In his book, Hands-on Time Series analysis with R, the author Rami Krispin says 'Typically, once we have trained and tested the model using the training and testing partitions, we will retrain the model with all of the data (or at least the most recent observation in the chronological order)'.

My question is this:

In time series cross-validation methods such as expanding and sliding window, the most recent observations fall within the test set, of course due to the chronological order.

Intuitively, the most recent observations can be the most influential predictors, although this is not always true. But, for the cases where the most recent observations are predictive, aren’t we missing the information from the most recent observations by not using them for training? If so, what are your thoughts on measuring the model performance using one of the time-series cross validation method first but then re-training the entire data for the final model, as Rami suggest?

But, when using the entire data for training, there is the danger of overfitting and, no validation.

Also, let’s say I put aside the last 10% of the time series as a test set for out of sample predictions. Now, the remaining 90% is the total train-validation set.
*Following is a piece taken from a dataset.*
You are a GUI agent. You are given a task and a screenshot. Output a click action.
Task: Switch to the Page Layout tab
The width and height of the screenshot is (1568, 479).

When using a cross-validation method, the validation set (say another 10%) must be also the most recent, chronologically. At maximum, the remaining 80% is all I have for my model training and parameter tuning. After the cross-validation step, I have now a single chosen model with determined hyperparameters. Next, I retrain the entire 90% with this model and have the adjusted new parameters (based on the 90%), but still the model type itself was selected using the first 80% of the data. For example, if I am looking at a 10 year of historical data, my model is selected based on the first 8 years and that makes me wonder as well.

Any thoughts? Thanks.

Best Answer

This issue is indeed a bit of a problem in time series forecasting. (And more generally in prediction, if your test sample can be suspected of differing systematically from the training and validation samples.) I would make two points here.

First, whether the most recent data is really "most influential" is very much open to debate, and will depend heavily on your use case. If you are forecasting demand for a new product, yes. (But then you would probably be using specialized models, like the Bass and cross-train them on other products - not choose the model based on a holdout set of the focal time series.) But when my forecast consumers ask me to "put more emphasis on recent observations" or similar, I always push back unless they can provide an actual argument for why the data generating process should have evolved or changed recently. (This prior of mine may reflect that I am working in a very mature industry.)

Second, if there are actual reasons to suppose the DGP has changed, you should indeed treat the time series differently, and not rely on a holdout validation sample. For instance, you might use specialized models, like the Bass mentioned above. Or you might only use the most recent data, consider this a short time series and use an appropriate method. Or take one model fitted to the entire series and another one fitted only to the last observations and take the average of the two forecasts.

Bottom line: you really need to think about the time series you are forecasting. (Or trust in an automatic system and live with potentially lower accuracy - that may well be a rational use of your time.)